EXERCISE BRIEF ::
Write out exactly the lines of the entries below from the one holding "Task: Open the Status dropdown" to the one holding "The image size is (205, 166).", inclusive, and leave out all other lines.

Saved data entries
• • •

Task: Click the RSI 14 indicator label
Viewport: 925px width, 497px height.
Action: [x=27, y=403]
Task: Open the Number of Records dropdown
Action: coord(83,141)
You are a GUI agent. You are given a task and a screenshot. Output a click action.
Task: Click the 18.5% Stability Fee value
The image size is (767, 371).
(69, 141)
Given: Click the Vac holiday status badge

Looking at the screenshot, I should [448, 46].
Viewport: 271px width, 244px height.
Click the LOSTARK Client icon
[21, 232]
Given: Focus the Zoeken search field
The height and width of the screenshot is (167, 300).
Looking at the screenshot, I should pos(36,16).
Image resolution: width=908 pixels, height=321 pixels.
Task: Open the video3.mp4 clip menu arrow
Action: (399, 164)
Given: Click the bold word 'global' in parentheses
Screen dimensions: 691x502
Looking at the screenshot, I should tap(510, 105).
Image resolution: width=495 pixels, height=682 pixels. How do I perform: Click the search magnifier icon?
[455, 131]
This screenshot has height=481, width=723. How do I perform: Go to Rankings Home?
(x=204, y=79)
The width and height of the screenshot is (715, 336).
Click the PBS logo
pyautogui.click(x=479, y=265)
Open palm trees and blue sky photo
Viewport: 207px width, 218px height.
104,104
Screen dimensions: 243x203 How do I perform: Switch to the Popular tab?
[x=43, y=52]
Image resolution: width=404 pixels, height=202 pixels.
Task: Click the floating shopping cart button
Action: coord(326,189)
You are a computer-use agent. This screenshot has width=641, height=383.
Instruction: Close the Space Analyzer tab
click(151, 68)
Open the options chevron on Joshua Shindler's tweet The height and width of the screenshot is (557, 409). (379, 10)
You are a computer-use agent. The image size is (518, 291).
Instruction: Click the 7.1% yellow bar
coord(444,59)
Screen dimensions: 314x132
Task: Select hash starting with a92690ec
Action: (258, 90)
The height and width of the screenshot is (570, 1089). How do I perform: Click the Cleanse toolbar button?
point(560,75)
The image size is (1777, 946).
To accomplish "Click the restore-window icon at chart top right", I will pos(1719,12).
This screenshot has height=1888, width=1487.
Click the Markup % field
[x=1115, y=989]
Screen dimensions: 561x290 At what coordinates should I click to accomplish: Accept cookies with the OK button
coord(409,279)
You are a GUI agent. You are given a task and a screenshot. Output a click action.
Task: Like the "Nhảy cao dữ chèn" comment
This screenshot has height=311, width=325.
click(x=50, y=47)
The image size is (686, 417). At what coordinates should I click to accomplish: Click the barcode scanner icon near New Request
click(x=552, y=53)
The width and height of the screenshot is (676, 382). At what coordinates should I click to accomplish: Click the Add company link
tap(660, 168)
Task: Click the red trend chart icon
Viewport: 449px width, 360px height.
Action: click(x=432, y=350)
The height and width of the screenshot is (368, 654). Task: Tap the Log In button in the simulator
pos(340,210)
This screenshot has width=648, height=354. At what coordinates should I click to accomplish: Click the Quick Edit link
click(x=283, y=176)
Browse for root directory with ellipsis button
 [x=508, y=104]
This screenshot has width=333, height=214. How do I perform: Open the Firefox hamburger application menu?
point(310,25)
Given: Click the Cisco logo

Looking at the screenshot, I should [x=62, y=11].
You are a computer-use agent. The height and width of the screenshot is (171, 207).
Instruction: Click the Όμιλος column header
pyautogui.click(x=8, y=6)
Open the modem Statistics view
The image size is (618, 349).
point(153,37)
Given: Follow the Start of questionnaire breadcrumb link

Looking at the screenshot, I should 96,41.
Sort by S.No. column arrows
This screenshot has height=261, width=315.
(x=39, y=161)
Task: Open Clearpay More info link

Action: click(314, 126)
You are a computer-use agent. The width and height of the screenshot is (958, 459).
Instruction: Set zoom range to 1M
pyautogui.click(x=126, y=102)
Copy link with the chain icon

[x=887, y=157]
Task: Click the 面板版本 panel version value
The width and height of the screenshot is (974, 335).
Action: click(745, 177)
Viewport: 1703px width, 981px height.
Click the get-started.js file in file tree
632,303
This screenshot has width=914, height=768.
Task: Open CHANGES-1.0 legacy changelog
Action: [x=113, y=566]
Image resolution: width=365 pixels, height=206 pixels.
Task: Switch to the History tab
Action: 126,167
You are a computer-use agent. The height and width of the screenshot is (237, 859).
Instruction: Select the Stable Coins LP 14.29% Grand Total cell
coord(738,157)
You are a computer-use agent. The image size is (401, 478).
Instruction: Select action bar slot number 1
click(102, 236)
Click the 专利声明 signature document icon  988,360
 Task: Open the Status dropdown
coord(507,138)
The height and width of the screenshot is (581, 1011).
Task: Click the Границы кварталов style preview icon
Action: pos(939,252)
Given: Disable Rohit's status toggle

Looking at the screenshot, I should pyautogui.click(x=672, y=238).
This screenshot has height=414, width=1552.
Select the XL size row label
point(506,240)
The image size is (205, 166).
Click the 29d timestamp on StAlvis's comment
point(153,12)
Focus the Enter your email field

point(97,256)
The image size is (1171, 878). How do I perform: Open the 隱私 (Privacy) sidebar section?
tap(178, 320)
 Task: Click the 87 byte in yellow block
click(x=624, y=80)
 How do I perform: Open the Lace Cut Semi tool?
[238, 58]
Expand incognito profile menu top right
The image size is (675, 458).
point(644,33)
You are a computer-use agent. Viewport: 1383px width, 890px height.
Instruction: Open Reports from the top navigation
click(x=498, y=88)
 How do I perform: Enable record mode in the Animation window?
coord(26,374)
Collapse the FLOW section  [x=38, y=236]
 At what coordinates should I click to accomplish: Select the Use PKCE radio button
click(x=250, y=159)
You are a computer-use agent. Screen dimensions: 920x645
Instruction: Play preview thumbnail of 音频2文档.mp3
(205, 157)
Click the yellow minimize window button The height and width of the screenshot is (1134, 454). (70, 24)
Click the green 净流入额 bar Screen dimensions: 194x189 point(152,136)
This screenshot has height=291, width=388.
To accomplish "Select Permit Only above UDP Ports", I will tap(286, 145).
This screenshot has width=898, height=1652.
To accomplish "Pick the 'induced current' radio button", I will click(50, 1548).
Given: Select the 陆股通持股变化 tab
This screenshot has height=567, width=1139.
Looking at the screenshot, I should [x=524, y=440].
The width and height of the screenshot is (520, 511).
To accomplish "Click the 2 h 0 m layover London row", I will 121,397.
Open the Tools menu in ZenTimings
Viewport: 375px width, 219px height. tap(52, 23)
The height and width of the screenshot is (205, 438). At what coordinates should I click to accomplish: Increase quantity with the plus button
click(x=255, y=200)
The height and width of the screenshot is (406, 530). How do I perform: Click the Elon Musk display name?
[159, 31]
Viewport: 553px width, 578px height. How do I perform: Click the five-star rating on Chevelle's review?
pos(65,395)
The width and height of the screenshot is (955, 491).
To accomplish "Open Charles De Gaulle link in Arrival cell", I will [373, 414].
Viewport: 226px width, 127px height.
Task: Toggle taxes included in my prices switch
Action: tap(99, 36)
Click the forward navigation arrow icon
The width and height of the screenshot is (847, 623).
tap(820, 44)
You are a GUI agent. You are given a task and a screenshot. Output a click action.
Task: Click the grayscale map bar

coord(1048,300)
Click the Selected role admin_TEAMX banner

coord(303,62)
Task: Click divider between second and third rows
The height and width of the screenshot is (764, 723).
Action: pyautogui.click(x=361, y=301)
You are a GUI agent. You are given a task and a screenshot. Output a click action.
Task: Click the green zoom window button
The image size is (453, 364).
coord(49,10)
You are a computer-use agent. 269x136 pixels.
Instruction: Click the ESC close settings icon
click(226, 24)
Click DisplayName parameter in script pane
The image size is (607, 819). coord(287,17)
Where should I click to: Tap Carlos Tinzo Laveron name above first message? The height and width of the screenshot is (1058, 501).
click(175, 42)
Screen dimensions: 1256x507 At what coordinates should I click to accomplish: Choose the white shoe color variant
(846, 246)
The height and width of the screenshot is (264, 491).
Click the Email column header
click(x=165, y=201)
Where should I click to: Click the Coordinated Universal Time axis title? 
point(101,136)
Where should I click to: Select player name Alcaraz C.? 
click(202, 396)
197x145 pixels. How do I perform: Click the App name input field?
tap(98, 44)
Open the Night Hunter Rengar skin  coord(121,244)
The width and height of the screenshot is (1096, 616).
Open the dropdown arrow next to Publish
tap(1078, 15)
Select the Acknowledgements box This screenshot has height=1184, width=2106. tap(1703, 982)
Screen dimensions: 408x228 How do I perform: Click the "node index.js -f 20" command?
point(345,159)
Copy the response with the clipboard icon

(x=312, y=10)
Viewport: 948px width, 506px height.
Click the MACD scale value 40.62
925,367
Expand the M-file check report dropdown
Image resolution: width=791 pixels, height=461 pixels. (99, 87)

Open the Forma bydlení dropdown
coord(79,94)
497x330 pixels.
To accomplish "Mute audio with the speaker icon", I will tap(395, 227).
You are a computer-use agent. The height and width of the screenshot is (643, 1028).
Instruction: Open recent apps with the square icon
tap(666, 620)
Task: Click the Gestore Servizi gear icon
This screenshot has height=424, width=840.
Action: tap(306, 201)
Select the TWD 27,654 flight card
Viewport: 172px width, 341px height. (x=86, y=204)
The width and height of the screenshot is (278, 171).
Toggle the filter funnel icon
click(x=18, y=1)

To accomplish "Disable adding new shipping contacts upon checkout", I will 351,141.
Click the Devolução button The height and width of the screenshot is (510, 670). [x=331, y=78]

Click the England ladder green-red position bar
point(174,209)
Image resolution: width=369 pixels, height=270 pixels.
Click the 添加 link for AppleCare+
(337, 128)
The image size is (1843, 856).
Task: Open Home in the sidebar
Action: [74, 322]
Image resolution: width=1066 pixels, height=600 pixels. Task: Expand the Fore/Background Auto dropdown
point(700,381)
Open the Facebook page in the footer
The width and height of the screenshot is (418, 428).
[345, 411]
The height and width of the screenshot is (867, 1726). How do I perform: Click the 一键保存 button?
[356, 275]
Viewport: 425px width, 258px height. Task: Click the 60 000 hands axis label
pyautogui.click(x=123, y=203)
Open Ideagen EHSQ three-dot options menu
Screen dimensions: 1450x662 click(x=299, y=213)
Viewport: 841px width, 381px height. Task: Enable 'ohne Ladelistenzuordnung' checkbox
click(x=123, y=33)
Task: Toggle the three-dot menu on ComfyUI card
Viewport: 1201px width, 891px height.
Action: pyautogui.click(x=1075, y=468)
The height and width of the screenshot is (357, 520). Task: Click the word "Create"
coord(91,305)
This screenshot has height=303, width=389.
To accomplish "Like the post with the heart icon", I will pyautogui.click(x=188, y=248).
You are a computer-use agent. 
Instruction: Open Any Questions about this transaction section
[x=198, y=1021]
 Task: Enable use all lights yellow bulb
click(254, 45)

• • •

RESPONSE AREA ::
 Task: Open the Status dropdown
coord(507,138)
The height and width of the screenshot is (581, 1011).
Task: Click the Границы кварталов style preview icon
Action: pos(939,252)
Given: Disable Rohit's status toggle

Looking at the screenshot, I should pyautogui.click(x=672, y=238).
This screenshot has height=414, width=1552.
Select the XL size row label
point(506,240)
The image size is (205, 166).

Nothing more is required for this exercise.